PySpark corr() Function Tutorial
Finding Correlation Between Columns
In this tutorial, you'll learn how to use PySpark’s corr()
function to find the Pearson correlation coefficient between two columns of a DataFrame.
📌 What is corr() in PySpark?
The corr()
function computes the Pearson Correlation Coefficient between two numeric columns of a DataFrame.

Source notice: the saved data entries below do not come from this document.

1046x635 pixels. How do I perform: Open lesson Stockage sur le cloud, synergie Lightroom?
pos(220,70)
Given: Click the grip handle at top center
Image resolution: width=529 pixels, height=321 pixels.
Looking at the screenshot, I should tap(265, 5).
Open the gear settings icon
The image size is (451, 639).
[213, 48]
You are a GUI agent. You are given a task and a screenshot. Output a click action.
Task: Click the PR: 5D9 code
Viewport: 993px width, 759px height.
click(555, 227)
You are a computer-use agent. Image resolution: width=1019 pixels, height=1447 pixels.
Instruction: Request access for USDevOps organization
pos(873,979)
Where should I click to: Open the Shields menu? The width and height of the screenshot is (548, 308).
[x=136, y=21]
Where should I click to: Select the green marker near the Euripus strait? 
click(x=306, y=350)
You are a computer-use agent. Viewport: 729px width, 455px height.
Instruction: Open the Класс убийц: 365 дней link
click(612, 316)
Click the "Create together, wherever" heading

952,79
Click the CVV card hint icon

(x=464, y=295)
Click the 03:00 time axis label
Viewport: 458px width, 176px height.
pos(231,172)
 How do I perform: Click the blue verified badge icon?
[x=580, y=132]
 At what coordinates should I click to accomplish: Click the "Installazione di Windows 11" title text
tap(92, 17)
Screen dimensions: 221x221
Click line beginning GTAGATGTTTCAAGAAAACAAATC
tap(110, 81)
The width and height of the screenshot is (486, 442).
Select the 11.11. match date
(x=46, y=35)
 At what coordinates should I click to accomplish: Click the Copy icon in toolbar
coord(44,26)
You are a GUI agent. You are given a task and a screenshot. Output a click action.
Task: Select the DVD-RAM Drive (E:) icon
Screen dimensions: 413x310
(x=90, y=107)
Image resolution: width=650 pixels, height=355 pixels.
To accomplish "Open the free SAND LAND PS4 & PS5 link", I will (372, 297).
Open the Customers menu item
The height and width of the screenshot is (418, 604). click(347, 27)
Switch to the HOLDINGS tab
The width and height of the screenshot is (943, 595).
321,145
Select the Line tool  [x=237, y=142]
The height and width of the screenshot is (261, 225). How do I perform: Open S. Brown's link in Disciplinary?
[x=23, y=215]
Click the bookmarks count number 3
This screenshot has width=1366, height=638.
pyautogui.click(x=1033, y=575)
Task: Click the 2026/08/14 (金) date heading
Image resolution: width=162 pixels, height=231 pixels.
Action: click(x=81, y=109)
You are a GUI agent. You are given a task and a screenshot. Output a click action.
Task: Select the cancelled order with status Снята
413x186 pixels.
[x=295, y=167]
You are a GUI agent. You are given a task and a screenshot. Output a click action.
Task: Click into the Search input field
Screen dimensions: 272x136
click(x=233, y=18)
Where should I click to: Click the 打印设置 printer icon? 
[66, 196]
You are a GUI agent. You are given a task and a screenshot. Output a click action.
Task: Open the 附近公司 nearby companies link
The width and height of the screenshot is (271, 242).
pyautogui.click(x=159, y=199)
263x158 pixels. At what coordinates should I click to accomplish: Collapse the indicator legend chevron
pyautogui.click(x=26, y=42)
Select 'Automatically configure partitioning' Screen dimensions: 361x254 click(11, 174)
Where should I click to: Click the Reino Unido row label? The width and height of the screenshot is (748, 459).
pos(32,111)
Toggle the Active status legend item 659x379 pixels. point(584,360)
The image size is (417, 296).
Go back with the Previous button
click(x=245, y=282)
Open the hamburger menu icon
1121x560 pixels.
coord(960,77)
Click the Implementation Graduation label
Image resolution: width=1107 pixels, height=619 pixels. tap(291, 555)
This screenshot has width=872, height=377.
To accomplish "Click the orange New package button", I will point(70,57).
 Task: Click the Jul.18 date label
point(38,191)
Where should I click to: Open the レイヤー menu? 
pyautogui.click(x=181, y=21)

Currently, only the Pearson method is supported.
🧪 Step-by-Step Example
Step 1: Create Spark Session
from pyspark.sql import SparkSession
spark = SparkSession.builder \
.appName("PySpark corr() Example") \
.getOrCreate()
Step 2: Sample Data
data = [
("Aamir Shahzad", 25, 150000.0),
("Ali Raza", 30, 160000.0),
("Bob", 45, 120000.0),
("Lisa", 35, 75000.0),
("Aamir Shahzad", 50, 110000.0)
]
df = spark.createDataFrame(data, ["Name", "Age", "Salary"])
df.show()
+--------------+---+--------+
| Name |Age| Salary |
+--------------+---+--------+
|Aamir Shahzad | 25|150000.0|
|Ali Raza | 30|160000.0|
|Bob | 45|120000.0|
|Lisa | 35| 75000.0|
|Aamir Shahzad | 50|110000.0|
+--------------+---+--------+
| Name |Age| Salary |
+--------------+---+--------+
|Aamir Shahzad | 25|150000.0|
|Ali Raza | 30|160000.0|
|Bob | 45|120000.0|
|Lisa | 35| 75000.0|
|Aamir Shahzad | 50|110000.0|
+--------------+---+--------+
Step 3: Use corr() Function
result = df.corr("Age", "Salary")
Step 4: Print the Result
print("Correlation between Age and Salary:", result)
Correlation between Age and Salary: -0.4845537354461136
✅ Why Use corr()?
- Quickly identify relationships between two numeric variables.
- Helps in feature selection and exploratory data analysis (EDA).
- Returns a single float value: the Pearson correlation coefficient.